• SOURCE DOCUMENT:
Einstein was not simply the passive victim of the defamation campaign. Even though it was conducted in utmost secrecy, precisely because the authorities feared the backlash if it became publicly known, Einstein was well aware that he was under constant surveillance. At a dinner party in 1948, he told the Polish Ambassador to the US, “I suppose you must realize by now that the US is no longer a free country, that undoubtedly our conversation is being recorded. The room is wired, and my house is closely watched.” The presence of this conversation in the Einstein dossier confirms the warning.Democratic principles
Despite serious illness and advancing age, Einstein spoke out in defense of democratic principles until the day he died. It is no exaggeration to say that on many occasions he filled a vacuum created by the silence of so many other prominent intellectuals. One of the best examples of this was the letter he wrote to Brooklyn teacher William Frauenglass in May 1953. Frauenglass had been subpoenaed to testify by the Senate Internal Security Subcommittee, one of the congressional witch-hunting committees then active.
In response to Frauenglass’s request for advice and support, Einstein, then 74 years old, sent a letter that they agreed to send to the New York Times, where it was published on June 12. It appeared as part of a front-page story, headlined “‘Refuse to Testify,’ Einstein Advises Intellectuals Called in by Congress.” The editors of the Times labeled this call for defiance “illegal”, “unnatural” and “unwise.”
The popular image of Einstein, cultivated by the media and by and large accepted by his many biographers, is that of the brilliant but somewhat absent-minded scientist, a man at home in the realm of theoretical physics but not in the everyday world. He has been turned into an icon and placed on a pedestal that allows his political views to be safely hidden away. When Time magazine chose him as “Person of the Century” several years ago, it omitted all mention of his socialist views.
The popular image is false. Einstein was steeped in German and European culture. Born in 1879, he grew up in the country that was the home of the mass socialist workers’ movement founded by Marx and Engels, and although he did not fully embrace Marxism, he was deeply influenced by it. From his teenage years Einstein manifested the internationalism and humanism that would characterize his entire life.

• RAW RECORDS:
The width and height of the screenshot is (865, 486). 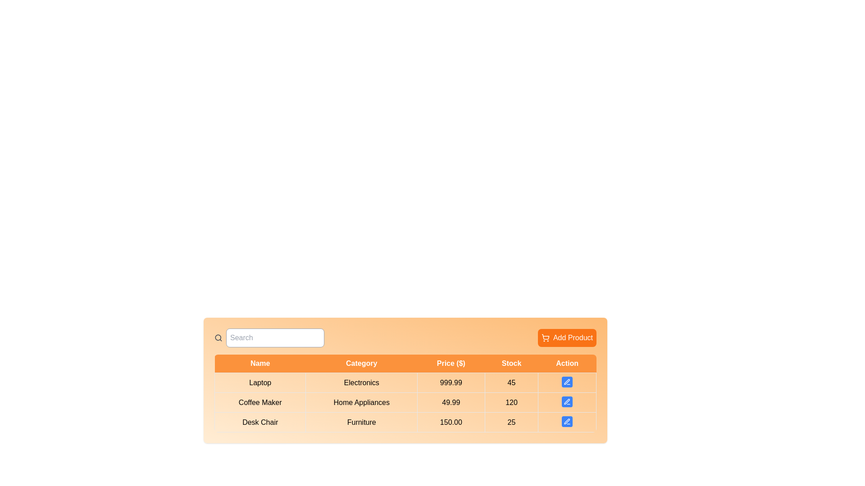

* * *

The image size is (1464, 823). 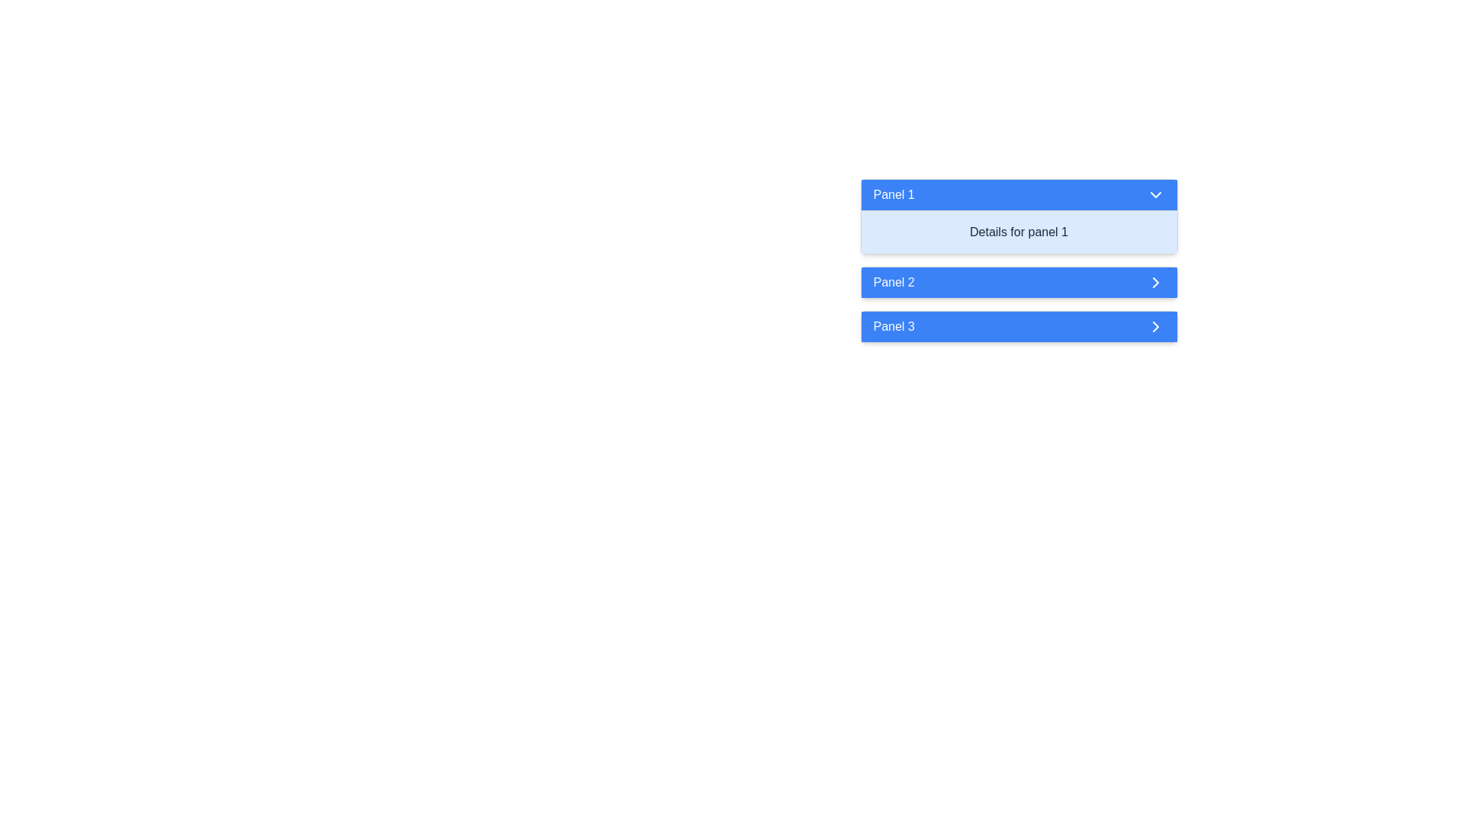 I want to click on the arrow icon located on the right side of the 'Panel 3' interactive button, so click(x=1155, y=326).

• WHAT YOU NEED TO DO:
A – In the passage about Einstein, which committee subpoenaed William Frauenglass to testify?
B – Reproduce the part of the passage about Einstein that begins at the words "In response to" and stops after "his socialist views.".
The items have no connection to the passage about Einstein.

• ANSWER SET:
A – The Senate Internal Security Subcommittee.

B –
In response to Frauenglass’s request for advice and support, Einstein, then 74 years old, sent a letter that they agreed to send to the New York Times, where it was published on June 12. It appeared as part of a front-page story, headlined “‘Refuse to Testify,’ Einstein Advises Intellectuals Called in by Congress.” The editors of the Times labeled this call for defiance “illegal”, “unnatural” and “unwise.”
The popular image of Einstein, cultivated by the media and by and large accepted by his many biographers, is that of the brilliant but somewhat absent-minded scientist, a man at home in the realm of theoretical physics but not in the everyday world. He has been turned into an icon and placed on a pedestal that allows his political views to be safely hidden away. When Time magazine chose him as “Person of the Century” several years ago, it omitted all mention of his socialist views.